House Republicans are broadening their probe of the Department of Energy’s largest solar-loan guarantee.
Rep. Darrell Issa, the California Republican who chairs the House Oversight and Government Reform Committee, sent letters to the White House and BrightSource Energy Inc., the loan-guarantee recipient, asking for e-mails and other documents related to the $1.6 billion deal. The Wall Street Journal viewed copies of the letters, which are dated June 7.
The letters come after the Journal reported Wednesday on BrightSource’s intense lobbying push in the weeks before its loan closed in April 2011.
The company, which needed to close the loan that month or risk the entire deal going under, hired a former chief of staff to Vice President Joe Biden to lobby the administration and prepared a draft letter from its chairman to White House Chief of Staff Bill Daley asking for “a commitment from the WH [White House] to quarterback the loan closure,” according to federal records, e-mails viewed by the Journal, and people involved in the deal.
The company says it never sent the letter to Mr. Daley, but it did sent a letter to the head of the Department of Energy’s loan program on March 7, 2011, according to the e-mails. That official quickly reassured BrightSource the deal was on track.
BrightSource and the Department of Energy said the decision to close the loan deal was made on the merits. The company says the project, a large solar power plant called Ivanpah in the Mojave Desert, is on schedule.
Mr. Issa’s committee in March asked BrightSource and other loan guarantee recipients for communications with the Department of Energy prior to key announcement related to the deals. The June 7 letter broadens that request and asks for all communications between BrightSource’s officers and board members and the White House and federal agencies between February 2009 and June 2012.

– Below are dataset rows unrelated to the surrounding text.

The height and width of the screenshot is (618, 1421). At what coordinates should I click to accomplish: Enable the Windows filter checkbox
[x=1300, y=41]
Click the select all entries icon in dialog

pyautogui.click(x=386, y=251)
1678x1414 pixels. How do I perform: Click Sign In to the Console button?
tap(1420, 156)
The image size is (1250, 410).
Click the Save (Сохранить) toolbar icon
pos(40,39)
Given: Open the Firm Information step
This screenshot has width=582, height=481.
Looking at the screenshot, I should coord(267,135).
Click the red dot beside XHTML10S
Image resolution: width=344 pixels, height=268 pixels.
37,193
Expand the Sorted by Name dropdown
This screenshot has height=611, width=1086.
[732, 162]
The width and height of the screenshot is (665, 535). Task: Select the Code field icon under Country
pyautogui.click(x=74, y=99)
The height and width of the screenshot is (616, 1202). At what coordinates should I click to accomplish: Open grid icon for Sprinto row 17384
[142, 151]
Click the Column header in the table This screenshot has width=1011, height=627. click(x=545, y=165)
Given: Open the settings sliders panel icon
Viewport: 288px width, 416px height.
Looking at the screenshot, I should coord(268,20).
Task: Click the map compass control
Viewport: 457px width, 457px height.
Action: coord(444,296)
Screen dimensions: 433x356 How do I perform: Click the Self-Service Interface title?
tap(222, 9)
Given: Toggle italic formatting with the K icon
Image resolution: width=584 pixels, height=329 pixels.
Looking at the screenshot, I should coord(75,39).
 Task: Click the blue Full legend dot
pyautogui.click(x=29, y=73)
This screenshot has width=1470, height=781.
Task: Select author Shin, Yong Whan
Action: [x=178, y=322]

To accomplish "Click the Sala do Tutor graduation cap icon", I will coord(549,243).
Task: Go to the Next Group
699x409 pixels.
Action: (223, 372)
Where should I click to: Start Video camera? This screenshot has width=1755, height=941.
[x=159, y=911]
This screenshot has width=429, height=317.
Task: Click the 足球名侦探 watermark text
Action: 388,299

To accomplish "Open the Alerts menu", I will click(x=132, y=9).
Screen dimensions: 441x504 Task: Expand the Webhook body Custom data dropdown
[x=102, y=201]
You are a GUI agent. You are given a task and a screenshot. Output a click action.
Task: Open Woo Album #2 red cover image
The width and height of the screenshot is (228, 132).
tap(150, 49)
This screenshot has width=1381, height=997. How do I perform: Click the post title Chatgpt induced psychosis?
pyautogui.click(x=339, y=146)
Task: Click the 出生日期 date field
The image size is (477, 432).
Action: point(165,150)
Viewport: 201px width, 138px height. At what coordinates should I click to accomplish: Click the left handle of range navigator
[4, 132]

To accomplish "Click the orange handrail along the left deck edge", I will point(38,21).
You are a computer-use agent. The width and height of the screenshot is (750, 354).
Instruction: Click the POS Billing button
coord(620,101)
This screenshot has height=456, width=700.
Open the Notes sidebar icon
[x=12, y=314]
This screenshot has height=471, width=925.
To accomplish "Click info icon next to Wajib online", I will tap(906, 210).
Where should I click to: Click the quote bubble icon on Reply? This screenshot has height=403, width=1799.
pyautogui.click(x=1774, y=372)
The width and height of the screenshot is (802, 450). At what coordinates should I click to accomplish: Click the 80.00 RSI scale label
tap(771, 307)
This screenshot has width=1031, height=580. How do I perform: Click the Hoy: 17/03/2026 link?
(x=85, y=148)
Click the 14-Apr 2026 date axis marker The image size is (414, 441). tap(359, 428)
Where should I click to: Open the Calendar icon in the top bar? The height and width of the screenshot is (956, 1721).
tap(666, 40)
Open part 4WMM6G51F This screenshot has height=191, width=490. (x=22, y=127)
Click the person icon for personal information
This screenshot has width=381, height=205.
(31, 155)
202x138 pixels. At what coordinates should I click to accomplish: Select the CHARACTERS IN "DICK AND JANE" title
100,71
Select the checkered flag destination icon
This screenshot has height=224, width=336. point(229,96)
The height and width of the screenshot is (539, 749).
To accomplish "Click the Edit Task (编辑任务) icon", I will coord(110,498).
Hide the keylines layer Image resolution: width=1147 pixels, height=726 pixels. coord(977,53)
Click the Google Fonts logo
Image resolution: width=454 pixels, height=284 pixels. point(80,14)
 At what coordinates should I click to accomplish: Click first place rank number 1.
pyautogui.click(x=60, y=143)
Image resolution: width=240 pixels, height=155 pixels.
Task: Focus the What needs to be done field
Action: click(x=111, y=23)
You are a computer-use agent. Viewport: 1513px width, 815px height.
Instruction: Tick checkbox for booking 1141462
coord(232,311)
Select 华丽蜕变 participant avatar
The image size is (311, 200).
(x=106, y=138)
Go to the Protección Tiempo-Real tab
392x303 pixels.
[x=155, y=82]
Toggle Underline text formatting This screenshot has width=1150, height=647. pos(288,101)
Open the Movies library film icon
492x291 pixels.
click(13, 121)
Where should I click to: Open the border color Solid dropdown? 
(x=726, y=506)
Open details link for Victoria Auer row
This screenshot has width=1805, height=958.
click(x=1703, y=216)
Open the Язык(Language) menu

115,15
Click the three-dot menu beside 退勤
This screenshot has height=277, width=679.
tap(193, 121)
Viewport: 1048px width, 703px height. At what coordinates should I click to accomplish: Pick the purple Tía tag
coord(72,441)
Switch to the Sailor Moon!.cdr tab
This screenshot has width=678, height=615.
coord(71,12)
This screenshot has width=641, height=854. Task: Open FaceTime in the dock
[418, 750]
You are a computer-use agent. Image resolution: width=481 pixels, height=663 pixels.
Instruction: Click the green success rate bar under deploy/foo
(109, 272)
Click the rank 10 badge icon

A second letter from the committee asks the White House to turn over all internal communications related to BrightSource, including with the company’s investors and with utilities set to buy its electricity. It also asks for an explanation of how Commerce Secretary John Bryson, BrightSource’s former chairman, was vetted for his current post.
Asked about the letter, White House spokesman Eric Schultz said “given the challenges facing the country, we wish House Republicans showed as much zeal for creating jobs or growing the economy as they do for these tired partisan fights.”
A BrightSource spokesman said the company has received the letter and is reviewing it.